Doctoral Dissertation

Degree Name

Ed. D.

Department

Educational Leadership, Evaluation and Organizational Development

Degree Program

Educational Leadership and Organizational Development, EDD

Committee Chair

Powers, Debbie

Committee Co-Chair (if applicable)

Yarbrough, Rachel

Committee Member

Yarbrough, Rachel

Committee Member

Munoz, Marco

Committee Member

Howard, Brandy

Author's Keywords

teacher resiliency; COVID-19; stress burnout; growth

Abstract

COVID-19 has not only caused anxiety and fears among teachers for their own health and that of their families; they are also facing increased responsibility. Planning periods had been replaced with coverage periods, where teachers must teach other classes when their colleagues are out—often due to illness—because the supply of substitute teachers cannot meet the demand (Barton & Dickason, 2022).

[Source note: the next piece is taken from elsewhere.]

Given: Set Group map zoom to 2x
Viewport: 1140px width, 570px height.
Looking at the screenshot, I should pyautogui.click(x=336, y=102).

Teaching is a demanding profession, and there will always be stress associated with a job where so many external factors come into play (Hansen, 2013). However, in the face of adversity some teachers were thriving. They are showing up and creating environments in which their students can succeed. It is notable that adversarial or post-traumatic growth is in play. Post-traumatic growth (PTG) is a theory that explains this kind of transformation following trauma. It was developed by psychologists Richard Tedeschi, PhD, and Lawrence Calhoun, PhD, in the mid-1990s, and holds that people who endure psychological struggle following adversity can often see growth afterward (Collier, 2016). This qualitative action research project utilized the phenomenological method as a means of synthesizing job demand theory, resilience theory, and post-traumatic growth transcripts. Postliminary, I will disaggregate the data to make connections and draw insight on the phenomenon of post-traumatic growth after COVID-19 in teachers.